◆ Exercise task 1 ◆
Can you rewrite the part of the listing that starts with the line containing "Find the location of a particular element. This" and continues through the line containing "pyautogui.click(x=99, y=442)" as a numbered list, leaving out blank lines?

◆ Excerpt provided ◆
START

Thriller story: how Pokitto almost lost its RTC

About a week ago, I got a very worrying message from Daniel. He had built 12 of the new Pokitto boards with the RTC (Real-Time Clock). The clock worked but none - not a single one - was able to go into the bootloader mode and connect to the PC via the USB.

This was bad news indeed. We had a working design that suddenly had developed a fatal flaw. With you, dear Pokitto backers & community in mind I thought: “this could hit the shipping time badly”. My second thought was, that unless we find the bug fast, we will remove the RTC and go back to the original design. My apology message to the community was already written!

Throughout my “mini-holiday” we sent messages back and forth with Daniel: “check ISP enable lines”, “check reset signal”, “check VBUS voltages” … all were correct. And yet: no USB connection. Daniel quickly dispatched 4 boards to me.

Now, it is hard to explain how tricky it is to debug something like this. The fault can be in so many places. It can be a hardware fault, it can be a broken chip somewhere, it can be the addition of the real-time clock and its auxillary power supply that changes the behavior of the Power Management Unit (responsible for power saving modes) of the main chip. Worst of all is the fact that the USB routines are in the ROM of the chip: there is no way to step through the code that is burned inside the chip. USB is notoriously difficult to debug: the protocol is quite complex and events happen very fast. You need good tools to be able to follow whats going on.

END

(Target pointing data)
START

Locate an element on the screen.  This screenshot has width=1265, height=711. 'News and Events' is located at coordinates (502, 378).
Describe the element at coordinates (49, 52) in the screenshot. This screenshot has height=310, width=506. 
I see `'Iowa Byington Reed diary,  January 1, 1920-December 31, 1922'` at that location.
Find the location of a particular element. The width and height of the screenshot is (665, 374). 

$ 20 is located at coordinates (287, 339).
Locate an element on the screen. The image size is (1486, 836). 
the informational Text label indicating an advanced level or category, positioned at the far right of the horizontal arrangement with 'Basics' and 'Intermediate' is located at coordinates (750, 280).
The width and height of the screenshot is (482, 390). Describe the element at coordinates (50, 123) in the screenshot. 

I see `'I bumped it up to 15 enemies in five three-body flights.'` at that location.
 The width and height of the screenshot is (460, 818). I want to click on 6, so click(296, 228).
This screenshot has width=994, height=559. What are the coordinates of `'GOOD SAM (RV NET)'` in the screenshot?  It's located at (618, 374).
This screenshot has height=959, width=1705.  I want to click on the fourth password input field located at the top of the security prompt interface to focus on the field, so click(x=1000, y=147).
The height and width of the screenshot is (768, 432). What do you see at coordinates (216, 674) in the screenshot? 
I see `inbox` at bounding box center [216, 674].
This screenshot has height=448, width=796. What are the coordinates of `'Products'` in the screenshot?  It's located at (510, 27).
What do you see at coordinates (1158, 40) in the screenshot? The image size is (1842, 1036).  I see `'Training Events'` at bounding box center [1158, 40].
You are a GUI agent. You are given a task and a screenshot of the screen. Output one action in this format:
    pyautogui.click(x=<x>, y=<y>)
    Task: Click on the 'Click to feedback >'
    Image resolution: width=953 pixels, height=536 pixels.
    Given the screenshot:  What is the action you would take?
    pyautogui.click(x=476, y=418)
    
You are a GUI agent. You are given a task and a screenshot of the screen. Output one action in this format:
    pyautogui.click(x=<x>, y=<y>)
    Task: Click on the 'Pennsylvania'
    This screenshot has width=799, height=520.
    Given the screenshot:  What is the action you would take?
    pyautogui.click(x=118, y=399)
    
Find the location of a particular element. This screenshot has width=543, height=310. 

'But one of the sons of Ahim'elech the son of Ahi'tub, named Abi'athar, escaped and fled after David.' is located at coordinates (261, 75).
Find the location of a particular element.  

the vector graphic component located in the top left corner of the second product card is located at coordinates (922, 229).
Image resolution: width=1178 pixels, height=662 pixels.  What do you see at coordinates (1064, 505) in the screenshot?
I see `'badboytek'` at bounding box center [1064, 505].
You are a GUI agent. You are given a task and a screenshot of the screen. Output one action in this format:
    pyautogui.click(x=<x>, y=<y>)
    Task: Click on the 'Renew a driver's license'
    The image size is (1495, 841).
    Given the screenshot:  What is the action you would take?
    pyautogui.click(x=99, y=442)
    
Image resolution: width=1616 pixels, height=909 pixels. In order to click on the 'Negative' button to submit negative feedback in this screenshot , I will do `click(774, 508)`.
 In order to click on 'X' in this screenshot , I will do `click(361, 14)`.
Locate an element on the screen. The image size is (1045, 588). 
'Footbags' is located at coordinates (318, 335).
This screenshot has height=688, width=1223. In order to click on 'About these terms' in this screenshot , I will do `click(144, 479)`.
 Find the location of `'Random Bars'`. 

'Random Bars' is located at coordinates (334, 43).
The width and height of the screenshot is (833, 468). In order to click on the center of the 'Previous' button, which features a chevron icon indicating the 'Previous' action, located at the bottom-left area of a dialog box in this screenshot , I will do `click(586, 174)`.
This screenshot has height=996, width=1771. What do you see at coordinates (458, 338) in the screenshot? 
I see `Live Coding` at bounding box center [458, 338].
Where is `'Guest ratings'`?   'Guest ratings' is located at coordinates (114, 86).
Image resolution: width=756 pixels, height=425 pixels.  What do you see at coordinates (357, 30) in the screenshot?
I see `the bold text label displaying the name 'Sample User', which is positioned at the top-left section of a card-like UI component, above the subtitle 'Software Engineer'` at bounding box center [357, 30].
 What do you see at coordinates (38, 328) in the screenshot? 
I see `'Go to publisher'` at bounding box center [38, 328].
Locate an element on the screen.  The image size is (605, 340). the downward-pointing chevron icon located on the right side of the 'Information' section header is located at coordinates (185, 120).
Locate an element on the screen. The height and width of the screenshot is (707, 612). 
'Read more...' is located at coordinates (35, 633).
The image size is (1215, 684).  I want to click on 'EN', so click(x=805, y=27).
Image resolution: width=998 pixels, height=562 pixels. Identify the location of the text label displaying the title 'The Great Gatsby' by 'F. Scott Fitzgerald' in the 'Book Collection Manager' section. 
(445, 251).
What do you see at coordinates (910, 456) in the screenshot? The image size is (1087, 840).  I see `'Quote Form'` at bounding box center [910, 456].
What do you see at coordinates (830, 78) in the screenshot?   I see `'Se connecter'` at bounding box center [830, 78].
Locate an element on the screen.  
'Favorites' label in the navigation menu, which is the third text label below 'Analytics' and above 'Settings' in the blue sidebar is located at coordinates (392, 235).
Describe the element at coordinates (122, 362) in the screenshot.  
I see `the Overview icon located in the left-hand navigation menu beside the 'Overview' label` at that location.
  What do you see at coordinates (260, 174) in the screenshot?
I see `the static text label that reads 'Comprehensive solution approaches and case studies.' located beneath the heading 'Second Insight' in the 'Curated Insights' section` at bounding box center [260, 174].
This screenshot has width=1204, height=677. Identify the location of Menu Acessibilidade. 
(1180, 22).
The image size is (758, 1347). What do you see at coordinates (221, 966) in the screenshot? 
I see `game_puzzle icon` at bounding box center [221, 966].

END

◆ Exercise task 2 ◆
Answer these questions using the Pokitto RTC story:
(a) How many new Pokitto boards with the RTC did Daniel build?
(b) How many boards did Daniel send?
(c) Where are the chip's USB routines stored?

◆ Exercise response 1 ◆
1. Find the location of a particular element. This screenshot has width=543, height=310. 
2. 'But one of the sons of Ahim'elech the son of Ahi'tub, named Abi'athar, escaped and fled after David.' is located at coordinates (261, 75).
3. Find the location of a particular element.  
4. the vector graphic component located in the top left corner of the second product card is located at coordinates (922, 229).
5. Image resolution: width=1178 pixels, height=662 pixels.  What do you see at coordinates (1064, 505) in the screenshot?
6. I see `'badboytek'` at bounding box center [1064, 505].
7. You are a GUI agent. You are given a task and a screenshot of the screen. Output one action in this format:
8.     pyautogui.click(x=<x>, y=<y>)
9.     Task: Click on the 'Renew a driver's license'
10.     The image size is (1495, 841).
11.     Given the screenshot:  What is the action you would take?
12.     pyautogui.click(x=99, y=442)

◆ Exercise response 2 ◆
(a) 12
(b) 4
(c) In the ROM of the chip